CM: I believe that Cardiology is generally well explored. However, some populations have received less attention than deserved e.g., in many of the larger clinical studies older adults, ethnic minorities and women have been under-represented. I believe that cardiovascular scientists should aim at widening the inclusion of future studies and/or replicate findings in these populations.

AM: Where do you see (or where would you like to see) the cardiovascular/Cardiology research field 10 years from now?

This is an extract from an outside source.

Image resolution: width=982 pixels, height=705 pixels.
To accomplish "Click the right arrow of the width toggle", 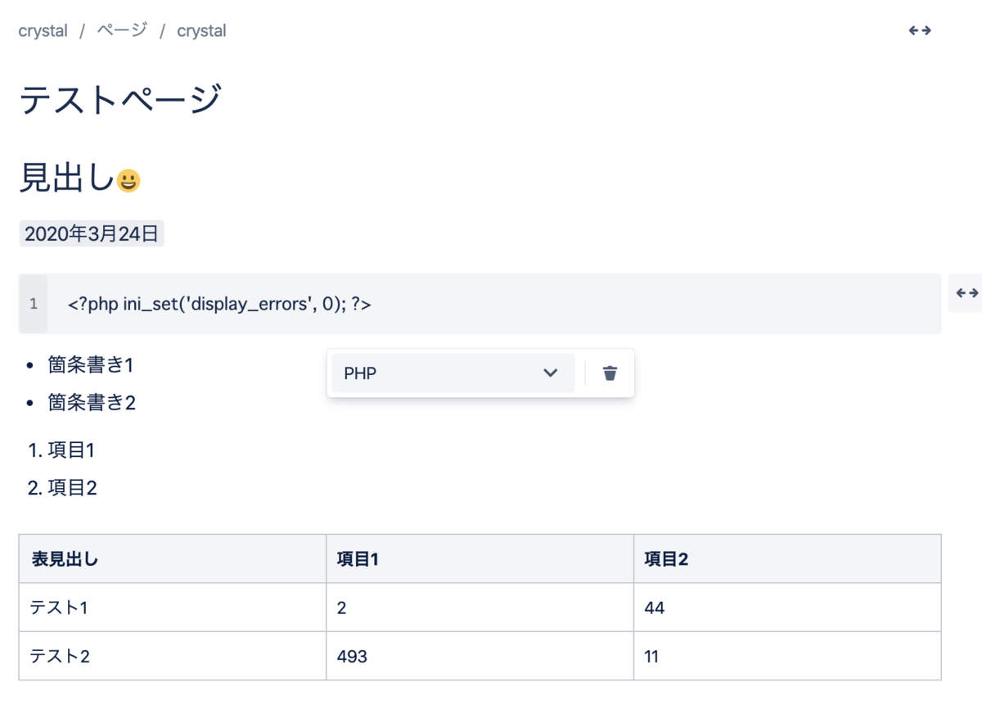I will click(927, 30).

CM: As already mentioned, the care of patients with cardiovascular disorders have dramatically improved over the years but there are still many goals to achieve and residual burdens to tackle. I expect to see such improvements in interventional technologies so that no patient in need of intervention will be declined that possibility due to an unsuitable anatomy or for being at too high risk. I would hope to see left ventricular assist devices (LVAD) technology improvement for patients with advanced heart failure, who are waiting on their heart transplant list. I foresee less and less use of invasive diagnostic tools (such as angiography) vs non-invasive ones (such as cardiac CT).

AM: What does it mean to you to be an Editorial Board Member for BMC Cardiovascular Disorders?

CM: Over time many Reviewers and Editors have contributed with their energy and time to improve the quality of my work as an author. Having the honor to be in the Editorial Board of BMC Cardiovascular Disorders means to give back to the scientific community and to contribute to the growth and improvement of my peers' work. 

AM: What is one piece of advice you would give to reviewers as an EBM overseeing peer review ?

CM: Remember that reviewing means being at the service of the authors. The first question a reviewer should ask themselves is whether the paper is out of scope or unsuitable for publication in that particular journal. If this is the case, do not delay your decision, as this will only harm the authors’ effort to find the right journal for their work. On the contrary, if the paper and journal are a good (or at least a possible) match, take all your time to analyse the paper thoroughly, before making your decision and give feedback that will improve the author’s work.

AM: What is one piece of advice you would give to prospective authors ?

CM: When submitting an article, put yourself in the Editor’s and Reviewers’ shoes and try to understand if the main question that the paper is trying to answer is clear to the readership. If the scientific purpose of the paper is not crystal clear, the reviewers and editors will find it hard to understand the scientific importance of your paper and will likely fail to give it sufficient priority.

AM: What would you change in scientific publishing if you could?

CM: At least in clinical science, editors and reviewers often perform their work in their spare time (including nights and weekends) and after long shifts at work. Despite doing this work with love and pleasure, people might end up in a situation of burnout and exhaustion. This is a reality that should be acknowledged more by journals and the scientific community. With this regard, many journals are giving increased visibility and credits to their reviewers and editors and this is a great step forward.